Purpose
Altered choroidal thickness has been described in association with a number of disease conditions, including glaucoma, age-related macular degeneration, central serous chorioretinopathy, and polypoidal vasculopathy. In addition, a clinical entity “age-related choroidal atrophy” has recently been described. We performed a pilot study to understand the structural and biochemical factors that may contribute to choroidal thickness.
Methods
From a collection of archived human donor eyes at the University of Iowa Institute for Vision Research, 124 eyes from 87 donors were evaluated for choroidal thickness on hematoxylin-eosin stained macular sections by measuring the distance between Bruch’s membrane and the sclera. Selected examples of unfixed RPE-choroid tissue from among the thickest and thinnest samples were pooled and used for 2D gel electrophoresis and/or shotgun proteomics. Validation of enriched proteins was performed by Western blot and/or immunofluorescence.
Results
Human eyes in our collection showed a normal distribution of choroidal thickness. The average thickness was 155µm with a standard deviation of 69µm. These values are lower than normally seen in perfused, living eyes by OCT. For samples for which other morphometric data were available, no association was noted between choroidal thickness and choriocapillaris density. Eyes with age-related macular degeneration had slightly thinner choroids than controls (~15%) but this did not reach statistical significance. When comparing 2D gels of thick and thin choroid pools, a number of differences were apparent. A subset of these spots were successfully identified, and included alpha-1-antitrypsin and alpha-1-antichymotrypsin. Shotgun proteomics revealed TIMP3 to be the most pronounced difference between thin and thick choroids (base 2 log ratio = 6.5). Surprisingly, this protein was much more abundant in thin choroids than thick.

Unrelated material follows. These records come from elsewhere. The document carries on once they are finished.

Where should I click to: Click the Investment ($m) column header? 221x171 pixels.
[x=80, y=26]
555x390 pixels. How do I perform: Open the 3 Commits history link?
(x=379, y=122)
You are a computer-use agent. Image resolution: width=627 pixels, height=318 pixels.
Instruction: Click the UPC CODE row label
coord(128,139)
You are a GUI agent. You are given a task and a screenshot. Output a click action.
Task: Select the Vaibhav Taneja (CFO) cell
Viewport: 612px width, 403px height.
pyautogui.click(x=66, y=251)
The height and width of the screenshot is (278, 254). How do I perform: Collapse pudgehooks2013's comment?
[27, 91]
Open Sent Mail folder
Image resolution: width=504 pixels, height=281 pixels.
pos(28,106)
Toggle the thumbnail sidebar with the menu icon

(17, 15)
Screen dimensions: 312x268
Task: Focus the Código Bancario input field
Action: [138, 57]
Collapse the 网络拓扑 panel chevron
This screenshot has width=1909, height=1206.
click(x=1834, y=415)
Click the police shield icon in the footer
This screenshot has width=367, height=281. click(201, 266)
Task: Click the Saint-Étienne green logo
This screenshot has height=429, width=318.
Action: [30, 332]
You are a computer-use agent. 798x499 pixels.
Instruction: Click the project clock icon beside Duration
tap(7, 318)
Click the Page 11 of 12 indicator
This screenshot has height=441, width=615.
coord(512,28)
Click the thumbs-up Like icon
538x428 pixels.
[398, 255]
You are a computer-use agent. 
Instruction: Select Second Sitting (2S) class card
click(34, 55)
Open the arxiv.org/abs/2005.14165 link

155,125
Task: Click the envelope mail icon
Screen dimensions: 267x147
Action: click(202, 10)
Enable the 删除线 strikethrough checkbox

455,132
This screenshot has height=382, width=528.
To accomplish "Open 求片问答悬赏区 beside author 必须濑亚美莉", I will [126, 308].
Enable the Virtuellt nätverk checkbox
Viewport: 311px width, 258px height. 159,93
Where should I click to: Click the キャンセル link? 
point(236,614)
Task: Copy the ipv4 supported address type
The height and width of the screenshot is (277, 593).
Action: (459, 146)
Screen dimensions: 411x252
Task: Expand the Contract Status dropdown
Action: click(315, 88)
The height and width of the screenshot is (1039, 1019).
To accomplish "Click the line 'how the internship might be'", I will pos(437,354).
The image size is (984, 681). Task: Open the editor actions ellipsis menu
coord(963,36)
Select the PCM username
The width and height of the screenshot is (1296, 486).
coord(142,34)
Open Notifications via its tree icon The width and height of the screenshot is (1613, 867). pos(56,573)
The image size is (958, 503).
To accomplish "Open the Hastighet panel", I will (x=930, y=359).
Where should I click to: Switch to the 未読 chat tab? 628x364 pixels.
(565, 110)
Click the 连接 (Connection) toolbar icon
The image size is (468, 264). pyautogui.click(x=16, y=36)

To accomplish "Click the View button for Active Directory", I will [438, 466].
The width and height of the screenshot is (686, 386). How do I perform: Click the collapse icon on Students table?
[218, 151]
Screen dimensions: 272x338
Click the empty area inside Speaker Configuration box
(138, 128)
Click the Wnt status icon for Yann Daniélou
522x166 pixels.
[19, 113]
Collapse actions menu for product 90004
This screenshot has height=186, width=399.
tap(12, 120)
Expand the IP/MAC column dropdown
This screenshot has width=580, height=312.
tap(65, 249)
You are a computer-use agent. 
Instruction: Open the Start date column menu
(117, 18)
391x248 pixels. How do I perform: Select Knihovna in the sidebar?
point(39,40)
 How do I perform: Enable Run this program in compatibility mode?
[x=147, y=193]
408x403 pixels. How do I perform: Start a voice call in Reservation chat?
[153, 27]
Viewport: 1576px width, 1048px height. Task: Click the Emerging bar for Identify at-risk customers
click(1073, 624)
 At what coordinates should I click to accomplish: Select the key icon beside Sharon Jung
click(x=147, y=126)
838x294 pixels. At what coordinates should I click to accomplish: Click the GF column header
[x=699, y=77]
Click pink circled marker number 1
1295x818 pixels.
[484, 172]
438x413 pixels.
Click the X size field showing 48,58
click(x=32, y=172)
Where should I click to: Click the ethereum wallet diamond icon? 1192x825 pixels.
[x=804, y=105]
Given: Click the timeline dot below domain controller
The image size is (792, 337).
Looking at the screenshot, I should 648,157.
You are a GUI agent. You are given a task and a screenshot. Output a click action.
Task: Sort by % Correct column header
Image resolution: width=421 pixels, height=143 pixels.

This difference was confirmed on 5 thin choroids and 5 thick choroids by Western blot.
Conclusions
Although choroidal thickness is related to pathologic conditions, the genetic and biochemical factors responsible for this phenotype have not been described. This study suggests that alterations in the protease-protease inhibitor axis contribute to extremes of choroidal thickness in humans.
Keywords: 452 choroid •
412 age-related macular degeneration •
662 proteolysis